Son parcours, qui va de l’expressionnisme abstrait vers une forme d’abstraction d’apparence géométrique, est assez singulier. Comme le fait remarquer Raphael Rubinstein dans sa monographie, quand Shirley Jaffe embarque pour la France en 1949 sur le paquebot De Grasse, elle se lance donc aussi dans « ce qui ressemble à une traversée dans le sens contraire de l’histoire de l’art ».
Dans plusieurs romans de Philip K.Dick, le temps, au lieu de filer de manière linéaire comme une droite que nous nous représentons allant de la gauche vers la droite, repart en sens inverse. Les conséquences en sont incalculables, et mêmes inimaginables, et Dick a du mal à faire tenir ses histoires debout. Mais peu importe : il en résulte une scène d’anthologie d’Ubik, dans laquelle le personnage principal tente de rallier un point géographique avec des moyens de transport toujours moins performants (un avion, puis des modèles de voiture de plus en plus anciens). Cette impression de régression pourrait être vraie si le temps passait effectivement dans un sens, mais alors que tout le décor semble repartir en arrière, le temps, lui, continue de passer comme une suite d’événements, de causes et de conséquences.
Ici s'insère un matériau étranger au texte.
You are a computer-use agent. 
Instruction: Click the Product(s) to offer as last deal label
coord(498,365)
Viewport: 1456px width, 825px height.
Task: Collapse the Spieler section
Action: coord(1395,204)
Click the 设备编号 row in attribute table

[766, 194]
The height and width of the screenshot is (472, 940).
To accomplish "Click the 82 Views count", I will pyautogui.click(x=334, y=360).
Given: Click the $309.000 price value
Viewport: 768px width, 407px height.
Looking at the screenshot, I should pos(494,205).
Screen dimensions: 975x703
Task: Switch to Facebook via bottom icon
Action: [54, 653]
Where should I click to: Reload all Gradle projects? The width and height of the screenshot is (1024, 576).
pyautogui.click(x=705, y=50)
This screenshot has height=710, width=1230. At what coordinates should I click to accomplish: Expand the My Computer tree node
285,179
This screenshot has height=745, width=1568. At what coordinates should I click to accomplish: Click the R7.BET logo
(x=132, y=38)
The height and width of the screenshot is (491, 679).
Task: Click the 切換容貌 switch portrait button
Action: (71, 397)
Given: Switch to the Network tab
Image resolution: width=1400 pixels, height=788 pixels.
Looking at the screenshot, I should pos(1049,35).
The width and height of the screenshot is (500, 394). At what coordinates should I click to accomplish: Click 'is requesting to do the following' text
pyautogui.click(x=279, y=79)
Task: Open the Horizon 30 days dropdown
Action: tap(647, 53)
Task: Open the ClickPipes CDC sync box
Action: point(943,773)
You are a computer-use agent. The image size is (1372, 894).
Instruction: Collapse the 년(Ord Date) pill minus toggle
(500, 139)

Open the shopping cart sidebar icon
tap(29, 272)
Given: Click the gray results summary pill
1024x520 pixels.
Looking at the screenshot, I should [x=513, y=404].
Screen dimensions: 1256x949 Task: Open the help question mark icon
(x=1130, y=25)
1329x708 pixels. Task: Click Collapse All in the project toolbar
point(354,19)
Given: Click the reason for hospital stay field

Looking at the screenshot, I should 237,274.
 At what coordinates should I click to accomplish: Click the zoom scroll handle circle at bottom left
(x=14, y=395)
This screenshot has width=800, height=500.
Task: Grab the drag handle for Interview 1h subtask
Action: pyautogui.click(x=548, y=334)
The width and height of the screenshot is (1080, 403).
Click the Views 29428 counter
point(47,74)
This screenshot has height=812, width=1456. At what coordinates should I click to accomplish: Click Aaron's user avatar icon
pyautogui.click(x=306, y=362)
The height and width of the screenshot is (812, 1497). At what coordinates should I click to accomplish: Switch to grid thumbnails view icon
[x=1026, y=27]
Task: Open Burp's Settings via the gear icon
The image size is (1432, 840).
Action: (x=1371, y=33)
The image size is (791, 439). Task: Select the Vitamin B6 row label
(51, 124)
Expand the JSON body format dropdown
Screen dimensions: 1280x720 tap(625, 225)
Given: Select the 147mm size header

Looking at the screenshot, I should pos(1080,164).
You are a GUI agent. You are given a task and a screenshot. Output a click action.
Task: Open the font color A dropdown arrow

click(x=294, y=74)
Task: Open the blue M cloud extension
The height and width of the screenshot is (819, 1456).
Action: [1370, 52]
Se placer du point de vue de l’histoire de l’art pour entrer dans l’œuvre de Shirley Jaffe n’est peut-être pas la meilleure stratégie. Finalement, si de son vivant son parcours était difficile à lire pour la critique, il est aujourd’hui assez bien défini. Elle fait partie de ces artistes nord-américains qui ont vécu en France après la deuxième guerre mondiale, comme Ellsworth Kelly qu’elle n’a pas rencontré, Jules Olitski et surtout Joan Mitchell, Jean-Paul Riopelle, Sam Francis, Norman Bluhm et Kimber Smith. Dans les années 1960, son expressionnisme abstrait finit par lui paraître insincère : « ce qui m’est apparu, c’est que je commençais un tableau et que je l’achevais sans être capable de dominer comme je l’aurais voulu la question qui m’intéressait vraiment », résumait-elle en 1982 pour Merle Schipper. La déception qu’elle éprouve produit une forte remise en question, et à partir de 1968, presque du jour au lendemain, elle commence à élaborer le nouveau vocabulaire de sa peinture afin de mettre en valeur ce qui compte pour elle.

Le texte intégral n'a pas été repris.